Si ! Manifestement, elle a choisi d'en faire un sujet de perplexité ! Lequel se mue en sujet de conversation et, dans ce cas, en sujet d'article.
L'emploi abusif du mot "sujet" sans complément de nom (à charge pour nous de le deviner) est en France (pas dans le reste de la Francophonie) un snobisme aberrant d'apparition récente, à bannir.
Nous devons TOUJOURS préciser un sujet de quoi : sujet de contrariété, sujet de satisfaction, sujet d'inquiétude, sujet de conversation, sujet de moqueries, sujet d'étude, sujet de rédaction, sujet du verbe, sujet de Sa Majesté ?
Et si cet effort infime vous rebute, Ô orateurs et rédacteurs professionnels, il vous suffit de cesser d'employer le mot "sujet" tout court ! Et d'opter pour le terme clair et précis qui exprimera le mieux votre pensée : un problème, une controverse, une énigme, une difficulté, un danger, un enjeu, une urgence, une donnée, un fait ?

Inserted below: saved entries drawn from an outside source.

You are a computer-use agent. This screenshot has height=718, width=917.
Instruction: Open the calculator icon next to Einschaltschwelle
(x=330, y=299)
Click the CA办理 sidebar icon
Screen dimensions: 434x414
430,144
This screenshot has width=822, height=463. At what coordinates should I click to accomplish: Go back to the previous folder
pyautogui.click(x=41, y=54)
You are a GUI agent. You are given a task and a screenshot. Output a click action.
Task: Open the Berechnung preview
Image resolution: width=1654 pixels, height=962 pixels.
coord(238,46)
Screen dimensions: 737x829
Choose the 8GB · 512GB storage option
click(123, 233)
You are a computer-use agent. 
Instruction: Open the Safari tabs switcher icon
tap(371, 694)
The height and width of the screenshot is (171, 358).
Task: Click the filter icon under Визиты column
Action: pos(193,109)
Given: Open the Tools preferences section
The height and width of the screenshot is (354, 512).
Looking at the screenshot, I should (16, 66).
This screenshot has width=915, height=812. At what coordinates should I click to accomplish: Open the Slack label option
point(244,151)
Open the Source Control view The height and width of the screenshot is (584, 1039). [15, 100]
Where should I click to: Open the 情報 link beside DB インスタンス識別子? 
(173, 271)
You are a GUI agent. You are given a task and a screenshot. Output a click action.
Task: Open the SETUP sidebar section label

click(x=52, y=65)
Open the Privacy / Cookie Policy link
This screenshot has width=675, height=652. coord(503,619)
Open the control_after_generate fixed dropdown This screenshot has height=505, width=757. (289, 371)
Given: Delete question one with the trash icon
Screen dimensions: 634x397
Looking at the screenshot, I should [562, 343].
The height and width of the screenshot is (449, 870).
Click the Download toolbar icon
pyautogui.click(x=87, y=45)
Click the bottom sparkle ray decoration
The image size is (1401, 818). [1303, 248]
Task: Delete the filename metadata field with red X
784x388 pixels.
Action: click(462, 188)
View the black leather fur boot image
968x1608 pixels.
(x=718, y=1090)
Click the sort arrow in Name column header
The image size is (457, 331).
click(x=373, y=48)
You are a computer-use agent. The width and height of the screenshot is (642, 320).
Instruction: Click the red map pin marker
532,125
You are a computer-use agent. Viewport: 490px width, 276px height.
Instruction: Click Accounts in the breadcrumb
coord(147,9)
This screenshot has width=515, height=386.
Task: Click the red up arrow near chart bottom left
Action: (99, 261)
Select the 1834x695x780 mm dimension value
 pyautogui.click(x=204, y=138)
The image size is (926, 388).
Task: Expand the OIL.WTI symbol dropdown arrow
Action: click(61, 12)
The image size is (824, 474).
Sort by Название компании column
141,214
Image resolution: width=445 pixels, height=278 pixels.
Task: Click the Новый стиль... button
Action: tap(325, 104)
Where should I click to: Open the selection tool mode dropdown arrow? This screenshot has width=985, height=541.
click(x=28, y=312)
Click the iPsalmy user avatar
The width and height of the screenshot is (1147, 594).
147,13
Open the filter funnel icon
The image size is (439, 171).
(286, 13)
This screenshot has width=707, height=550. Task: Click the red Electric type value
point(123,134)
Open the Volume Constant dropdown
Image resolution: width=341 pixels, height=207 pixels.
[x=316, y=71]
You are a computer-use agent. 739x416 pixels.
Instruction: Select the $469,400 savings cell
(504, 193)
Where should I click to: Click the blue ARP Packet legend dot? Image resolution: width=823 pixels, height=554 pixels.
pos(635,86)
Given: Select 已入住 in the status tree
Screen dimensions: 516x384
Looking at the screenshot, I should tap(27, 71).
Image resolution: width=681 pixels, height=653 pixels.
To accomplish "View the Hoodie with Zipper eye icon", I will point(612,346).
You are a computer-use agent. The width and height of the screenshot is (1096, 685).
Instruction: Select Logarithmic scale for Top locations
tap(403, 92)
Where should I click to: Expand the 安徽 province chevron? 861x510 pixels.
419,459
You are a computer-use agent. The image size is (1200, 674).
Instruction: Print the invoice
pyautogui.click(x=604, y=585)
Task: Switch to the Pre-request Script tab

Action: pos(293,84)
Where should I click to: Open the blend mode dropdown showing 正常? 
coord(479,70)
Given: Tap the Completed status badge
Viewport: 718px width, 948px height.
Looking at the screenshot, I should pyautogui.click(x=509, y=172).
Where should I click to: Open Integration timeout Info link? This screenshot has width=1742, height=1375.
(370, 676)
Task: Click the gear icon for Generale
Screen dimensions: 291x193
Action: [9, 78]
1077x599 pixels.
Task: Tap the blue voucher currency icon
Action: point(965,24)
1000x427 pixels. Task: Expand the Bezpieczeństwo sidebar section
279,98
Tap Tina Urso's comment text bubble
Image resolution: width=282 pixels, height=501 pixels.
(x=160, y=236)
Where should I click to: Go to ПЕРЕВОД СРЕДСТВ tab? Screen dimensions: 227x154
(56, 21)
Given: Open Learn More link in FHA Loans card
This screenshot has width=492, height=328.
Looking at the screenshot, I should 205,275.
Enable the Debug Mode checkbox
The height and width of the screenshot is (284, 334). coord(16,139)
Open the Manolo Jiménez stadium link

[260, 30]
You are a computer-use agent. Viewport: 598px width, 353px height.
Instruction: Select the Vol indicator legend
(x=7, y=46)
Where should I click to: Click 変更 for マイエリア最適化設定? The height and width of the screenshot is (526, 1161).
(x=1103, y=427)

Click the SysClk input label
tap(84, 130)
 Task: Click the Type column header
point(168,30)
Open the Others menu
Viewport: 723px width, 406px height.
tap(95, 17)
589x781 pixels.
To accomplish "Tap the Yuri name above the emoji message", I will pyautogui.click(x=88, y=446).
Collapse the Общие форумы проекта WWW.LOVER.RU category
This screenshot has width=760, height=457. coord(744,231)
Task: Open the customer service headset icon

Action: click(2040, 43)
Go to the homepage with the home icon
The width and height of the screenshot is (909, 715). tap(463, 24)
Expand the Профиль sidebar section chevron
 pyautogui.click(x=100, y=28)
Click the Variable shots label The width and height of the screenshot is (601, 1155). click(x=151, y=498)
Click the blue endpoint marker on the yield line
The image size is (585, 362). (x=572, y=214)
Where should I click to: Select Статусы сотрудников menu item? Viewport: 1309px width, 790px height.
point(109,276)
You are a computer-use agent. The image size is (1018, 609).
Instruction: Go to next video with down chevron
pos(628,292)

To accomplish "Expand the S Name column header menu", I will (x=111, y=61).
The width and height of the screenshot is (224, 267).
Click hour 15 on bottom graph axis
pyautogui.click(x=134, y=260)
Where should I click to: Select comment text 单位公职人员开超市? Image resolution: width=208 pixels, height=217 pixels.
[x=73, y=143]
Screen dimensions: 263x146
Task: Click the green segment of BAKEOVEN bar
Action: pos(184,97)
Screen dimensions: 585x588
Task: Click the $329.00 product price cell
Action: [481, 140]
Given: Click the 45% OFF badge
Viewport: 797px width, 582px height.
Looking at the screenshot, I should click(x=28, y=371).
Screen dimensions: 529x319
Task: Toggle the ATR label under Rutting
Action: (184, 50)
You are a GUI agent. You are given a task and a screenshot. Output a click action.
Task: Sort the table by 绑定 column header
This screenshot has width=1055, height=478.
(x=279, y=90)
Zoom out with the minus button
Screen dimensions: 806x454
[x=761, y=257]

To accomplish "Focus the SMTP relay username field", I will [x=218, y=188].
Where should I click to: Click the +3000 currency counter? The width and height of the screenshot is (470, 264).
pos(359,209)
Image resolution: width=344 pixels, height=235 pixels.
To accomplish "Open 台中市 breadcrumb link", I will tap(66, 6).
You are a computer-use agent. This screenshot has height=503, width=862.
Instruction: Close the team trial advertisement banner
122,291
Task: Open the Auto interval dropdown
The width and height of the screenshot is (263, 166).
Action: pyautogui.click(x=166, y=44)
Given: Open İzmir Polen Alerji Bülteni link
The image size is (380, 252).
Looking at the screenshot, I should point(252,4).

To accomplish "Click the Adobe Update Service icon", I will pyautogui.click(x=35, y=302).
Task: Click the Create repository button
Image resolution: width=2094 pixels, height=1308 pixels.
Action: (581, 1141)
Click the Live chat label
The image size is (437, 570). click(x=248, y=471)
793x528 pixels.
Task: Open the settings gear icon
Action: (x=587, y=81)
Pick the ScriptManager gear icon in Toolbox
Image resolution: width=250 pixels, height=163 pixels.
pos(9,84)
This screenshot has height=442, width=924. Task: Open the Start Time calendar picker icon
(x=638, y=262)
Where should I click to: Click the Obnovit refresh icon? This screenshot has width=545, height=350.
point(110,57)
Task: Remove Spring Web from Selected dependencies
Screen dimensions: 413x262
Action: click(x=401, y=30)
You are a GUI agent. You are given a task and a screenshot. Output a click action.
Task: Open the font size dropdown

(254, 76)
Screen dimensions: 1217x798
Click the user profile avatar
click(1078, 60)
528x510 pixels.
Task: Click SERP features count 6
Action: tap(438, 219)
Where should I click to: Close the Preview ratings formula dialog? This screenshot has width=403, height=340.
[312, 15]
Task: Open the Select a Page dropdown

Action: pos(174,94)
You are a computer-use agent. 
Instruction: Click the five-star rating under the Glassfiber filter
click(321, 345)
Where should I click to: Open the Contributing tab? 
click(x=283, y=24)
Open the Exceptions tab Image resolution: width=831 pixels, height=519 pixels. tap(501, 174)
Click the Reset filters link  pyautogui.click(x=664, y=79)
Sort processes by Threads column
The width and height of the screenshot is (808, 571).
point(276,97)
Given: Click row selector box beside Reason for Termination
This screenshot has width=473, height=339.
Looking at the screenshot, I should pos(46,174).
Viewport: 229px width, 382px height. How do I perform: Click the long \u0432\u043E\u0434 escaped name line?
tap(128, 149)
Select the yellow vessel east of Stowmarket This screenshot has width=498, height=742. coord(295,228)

Car conclure un propos par "c'est un sujet" ou "c'est pas un sujet", voilà en effet un sujet de consternation pour vos interlocuteurs ne cédant pas à ce genre de modes langagières fulgurantes qui obscurcissent et appauvrissent notre langue. Et donc la dévitalisent au lieu de la rendre toujours plus vivante.